The University partnered with the Arts Council of Princeton (ACP) on an exhibit that features photographs by the late Romus Broadway of everyday life in Princeton’s WITHERSPOON-JACKSON NEIGHBORHOOD, home to much of the town’s African American community, from the late 1950s to the early 2000s. Beginning in August, 20 banners were displayed around the neighborhood and will remain up through May 2023.
In 2020, after Broadway’s death, the University Library purchased the collection — which includes 30,000 photographs — and is currently digitizing it (see bit.ly/rbroadway). ACP artistic director Maria Evans, who was a friend of Broadway, said that “he had such a passion for visual storytelling” and called the collection “truly astounding.”
Chemical and biological engineering professor Clifford Brangwynne was one of five researchers selected to receive the 2023 BREAKTHROUGH PRIZE IN LIFE SCIENCES. He will share the $3 million prize with Anthony A. Hyman of the Max Planck Institute of Molecular Cell Biology and Genetics. According to a Breakthrough Prize Foundation release, Brangwynne and Hyman “discovered an entirely new physical principle that concentrates cellular interactions between proteins and other biomolecules, in the absence of membranes.” These “membraneless liquid condensates” have advanced the field’s understanding of cellular organization and could lead to clinical applications in the treatment of diseases, according to the release.
The Breakthrough Prize Foundation also honored associate professor of electrical and computer engineering Jeff Thompson with its $100,000 New Horizons Prize for early-career contributions in physics and mathematics.
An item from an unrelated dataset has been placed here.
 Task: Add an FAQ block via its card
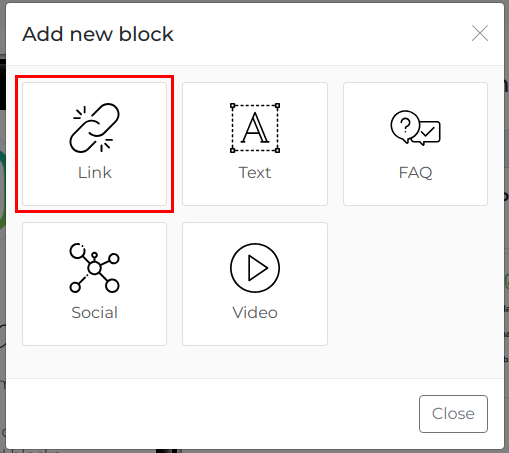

Three Princeton faculty members were selected to receive NATIONAL INSTITUTES OF HEALTH funding through its High-Risk, High-Reward research award program. Chemical and biological engineering professor Celeste Nelson is one of eight recipients of the Director’s Pioneer Award, which she’ll use to study “mechanical clocks” in fetal development. Assistant professors Michelle Chan (molecular biology and genomics) and A.J. te Velthuis (molecular biology) are among 72 winners of the Director’s New Innovators Award.
Assistant professor of computer science Felix Heide is one of 20 recipients of the 2022 PACKARD FELLOWSHIP for early-career scientists and engineers. Heide’s work focuses on imaging and computer vision. Each Packard Fellow receives $875,000 in unrestricted funds that they can use over a period of five years.